▶ _EXERCISE_: Set down the entries once more, exactly as they are written.

--- DATA SHOWN Enclosed Below ---

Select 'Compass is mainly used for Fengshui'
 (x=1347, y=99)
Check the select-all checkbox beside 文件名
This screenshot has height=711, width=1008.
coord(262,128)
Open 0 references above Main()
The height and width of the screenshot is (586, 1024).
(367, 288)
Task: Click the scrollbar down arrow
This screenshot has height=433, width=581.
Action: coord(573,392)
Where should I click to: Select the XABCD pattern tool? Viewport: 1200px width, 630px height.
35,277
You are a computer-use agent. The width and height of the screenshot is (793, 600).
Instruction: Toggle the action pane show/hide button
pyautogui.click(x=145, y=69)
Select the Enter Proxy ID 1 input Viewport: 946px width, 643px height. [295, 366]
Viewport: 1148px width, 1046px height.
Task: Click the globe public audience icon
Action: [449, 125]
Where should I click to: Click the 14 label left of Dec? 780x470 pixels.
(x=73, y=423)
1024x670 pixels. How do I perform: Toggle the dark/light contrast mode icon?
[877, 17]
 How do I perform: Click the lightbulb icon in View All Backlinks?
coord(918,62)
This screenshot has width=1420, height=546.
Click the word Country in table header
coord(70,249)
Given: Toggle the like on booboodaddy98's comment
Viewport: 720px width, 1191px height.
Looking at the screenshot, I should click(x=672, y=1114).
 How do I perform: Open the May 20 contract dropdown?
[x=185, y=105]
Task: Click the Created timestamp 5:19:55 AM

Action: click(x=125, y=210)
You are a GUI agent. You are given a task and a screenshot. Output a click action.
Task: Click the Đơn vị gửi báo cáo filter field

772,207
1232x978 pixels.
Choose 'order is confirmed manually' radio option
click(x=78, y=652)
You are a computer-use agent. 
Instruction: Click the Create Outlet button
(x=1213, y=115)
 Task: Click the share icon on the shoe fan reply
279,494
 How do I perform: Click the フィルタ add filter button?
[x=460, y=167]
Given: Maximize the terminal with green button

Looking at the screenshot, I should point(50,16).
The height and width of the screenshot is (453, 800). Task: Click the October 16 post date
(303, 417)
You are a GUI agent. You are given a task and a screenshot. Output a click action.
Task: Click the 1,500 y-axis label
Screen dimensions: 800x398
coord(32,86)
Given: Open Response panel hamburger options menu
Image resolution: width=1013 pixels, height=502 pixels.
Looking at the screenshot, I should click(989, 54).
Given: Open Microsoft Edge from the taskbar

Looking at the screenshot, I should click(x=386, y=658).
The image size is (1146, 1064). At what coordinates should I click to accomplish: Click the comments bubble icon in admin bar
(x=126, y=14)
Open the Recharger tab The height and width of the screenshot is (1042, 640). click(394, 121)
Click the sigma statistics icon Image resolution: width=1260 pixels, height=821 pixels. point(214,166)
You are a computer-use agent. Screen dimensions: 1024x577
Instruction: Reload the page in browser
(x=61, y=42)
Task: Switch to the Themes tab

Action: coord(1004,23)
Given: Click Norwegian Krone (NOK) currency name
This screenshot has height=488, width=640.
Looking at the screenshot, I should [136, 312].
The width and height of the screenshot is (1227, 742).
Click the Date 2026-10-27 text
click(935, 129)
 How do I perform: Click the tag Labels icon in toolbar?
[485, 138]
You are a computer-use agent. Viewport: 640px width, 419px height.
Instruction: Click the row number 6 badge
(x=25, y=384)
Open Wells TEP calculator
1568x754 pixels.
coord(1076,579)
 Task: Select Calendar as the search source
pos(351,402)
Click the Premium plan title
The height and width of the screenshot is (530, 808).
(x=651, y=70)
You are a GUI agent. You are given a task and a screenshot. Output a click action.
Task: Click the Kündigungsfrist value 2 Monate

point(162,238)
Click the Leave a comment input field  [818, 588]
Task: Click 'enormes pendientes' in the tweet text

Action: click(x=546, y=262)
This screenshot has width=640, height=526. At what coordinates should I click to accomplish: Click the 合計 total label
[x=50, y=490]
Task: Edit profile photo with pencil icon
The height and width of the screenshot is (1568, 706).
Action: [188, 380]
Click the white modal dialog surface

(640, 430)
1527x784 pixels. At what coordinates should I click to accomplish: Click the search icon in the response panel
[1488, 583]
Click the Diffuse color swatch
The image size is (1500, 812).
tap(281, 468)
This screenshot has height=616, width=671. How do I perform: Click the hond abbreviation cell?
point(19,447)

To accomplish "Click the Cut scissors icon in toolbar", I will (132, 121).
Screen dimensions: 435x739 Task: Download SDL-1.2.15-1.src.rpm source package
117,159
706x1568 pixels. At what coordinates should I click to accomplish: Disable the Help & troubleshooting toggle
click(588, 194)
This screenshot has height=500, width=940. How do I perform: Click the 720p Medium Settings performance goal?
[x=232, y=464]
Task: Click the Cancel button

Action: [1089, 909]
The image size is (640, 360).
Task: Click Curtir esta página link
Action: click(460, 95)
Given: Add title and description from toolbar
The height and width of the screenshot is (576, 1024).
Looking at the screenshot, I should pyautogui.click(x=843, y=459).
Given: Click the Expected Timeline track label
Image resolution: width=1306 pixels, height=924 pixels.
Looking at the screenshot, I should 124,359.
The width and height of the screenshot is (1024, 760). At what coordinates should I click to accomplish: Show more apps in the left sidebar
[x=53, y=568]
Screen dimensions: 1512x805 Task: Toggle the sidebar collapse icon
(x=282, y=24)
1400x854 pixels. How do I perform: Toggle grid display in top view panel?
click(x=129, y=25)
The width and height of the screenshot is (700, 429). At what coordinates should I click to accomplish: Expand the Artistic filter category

--- End of Enclosed DATA SHOWN ---

▶ _WRITTEN REPLY_:
Select 'Compass is mainly used for Fengshui'
 (x=1347, y=99)
Check the select-all checkbox beside 文件名
This screenshot has height=711, width=1008.
coord(262,128)
Open 0 references above Main()
The height and width of the screenshot is (586, 1024).
(367, 288)
Task: Click the scrollbar down arrow
This screenshot has height=433, width=581.
Action: coord(573,392)
Where should I click to: Select the XABCD pattern tool? Viewport: 1200px width, 630px height.
35,277
You are a computer-use agent. The width and height of the screenshot is (793, 600).
Instruction: Toggle the action pane show/hide button
pyautogui.click(x=145, y=69)
Select the Enter Proxy ID 1 input Viewport: 946px width, 643px height. [295, 366]
Viewport: 1148px width, 1046px height.
Task: Click the globe public audience icon
Action: [449, 125]
Where should I click to: Click the 14 label left of Dec? 780x470 pixels.
(x=73, y=423)
1024x670 pixels. How do I perform: Toggle the dark/light contrast mode icon?
[877, 17]
 How do I perform: Click the lightbulb icon in View All Backlinks?
coord(918,62)
This screenshot has width=1420, height=546.
Click the word Country in table header
coord(70,249)
Given: Toggle the like on booboodaddy98's comment
Viewport: 720px width, 1191px height.
Looking at the screenshot, I should click(x=672, y=1114).
 How do I perform: Open the May 20 contract dropdown?
[x=185, y=105]
Task: Click the Created timestamp 5:19:55 AM

Action: click(x=125, y=210)
You are a GUI agent. You are given a task and a screenshot. Output a click action.
Task: Click the Đơn vị gửi báo cáo filter field

772,207
1232x978 pixels.
Choose 'order is confirmed manually' radio option
click(x=78, y=652)
You are a computer-use agent. 
Instruction: Click the Create Outlet button
(x=1213, y=115)
 Task: Click the share icon on the shoe fan reply
279,494
 How do I perform: Click the フィルタ add filter button?
[x=460, y=167]
Given: Maximize the terminal with green button

Looking at the screenshot, I should point(50,16).
The height and width of the screenshot is (453, 800). Task: Click the October 16 post date
(303, 417)
You are a GUI agent. You are given a task and a screenshot. Output a click action.
Task: Click the 1,500 y-axis label
Screen dimensions: 800x398
coord(32,86)
Given: Open Response panel hamburger options menu
Image resolution: width=1013 pixels, height=502 pixels.
Looking at the screenshot, I should click(989, 54).
Given: Open Microsoft Edge from the taskbar

Looking at the screenshot, I should click(x=386, y=658).
The image size is (1146, 1064). At what coordinates should I click to accomplish: Click the comments bubble icon in admin bar
(x=126, y=14)
Open the Recharger tab The height and width of the screenshot is (1042, 640). click(394, 121)
Click the sigma statistics icon Image resolution: width=1260 pixels, height=821 pixels. point(214,166)
You are a computer-use agent. Screen dimensions: 1024x577
Instruction: Reload the page in browser
(x=61, y=42)
Task: Switch to the Themes tab

Action: coord(1004,23)
Given: Click Norwegian Krone (NOK) currency name
This screenshot has height=488, width=640.
Looking at the screenshot, I should [136, 312].
The width and height of the screenshot is (1227, 742).
Click the Date 2026-10-27 text
click(935, 129)
 How do I perform: Click the tag Labels icon in toolbar?
[485, 138]
You are a computer-use agent. Viewport: 640px width, 419px height.
Instruction: Click the row number 6 badge
(x=25, y=384)
Open Wells TEP calculator
1568x754 pixels.
coord(1076,579)
 Task: Select Calendar as the search source
pos(351,402)
Click the Premium plan title
The height and width of the screenshot is (530, 808).
(x=651, y=70)
You are a GUI agent. You are given a task and a screenshot. Output a click action.
Task: Click the Kündigungsfrist value 2 Monate

point(162,238)
Click the Leave a comment input field  [818, 588]
Task: Click 'enormes pendientes' in the tweet text

Action: click(x=546, y=262)
This screenshot has width=640, height=526. At what coordinates should I click to accomplish: Click the 合計 total label
[x=50, y=490]
Task: Edit profile photo with pencil icon
The height and width of the screenshot is (1568, 706).
Action: [188, 380]
Click the white modal dialog surface

(640, 430)
1527x784 pixels. At what coordinates should I click to accomplish: Click the search icon in the response panel
[1488, 583]
Click the Diffuse color swatch
The image size is (1500, 812).
tap(281, 468)
This screenshot has height=616, width=671. How do I perform: Click the hond abbreviation cell?
point(19,447)

To accomplish "Click the Cut scissors icon in toolbar", I will (132, 121).
Screen dimensions: 435x739 Task: Download SDL-1.2.15-1.src.rpm source package
117,159
706x1568 pixels. At what coordinates should I click to accomplish: Disable the Help & troubleshooting toggle
click(588, 194)
This screenshot has height=500, width=940. How do I perform: Click the 720p Medium Settings performance goal?
[x=232, y=464]
Task: Click the Cancel button

Action: [1089, 909]
The image size is (640, 360).
Task: Click Curtir esta página link
Action: click(460, 95)
Given: Add title and description from toolbar
The height and width of the screenshot is (576, 1024).
Looking at the screenshot, I should pyautogui.click(x=843, y=459).
Given: Click the Expected Timeline track label
Image resolution: width=1306 pixels, height=924 pixels.
Looking at the screenshot, I should 124,359.
The width and height of the screenshot is (1024, 760). At what coordinates should I click to accomplish: Show more apps in the left sidebar
[x=53, y=568]
Screen dimensions: 1512x805 Task: Toggle the sidebar collapse icon
(x=282, y=24)
1400x854 pixels. How do I perform: Toggle grid display in top view panel?
click(x=129, y=25)
The width and height of the screenshot is (700, 429). At what coordinates should I click to accomplish: Expand the Artistic filter category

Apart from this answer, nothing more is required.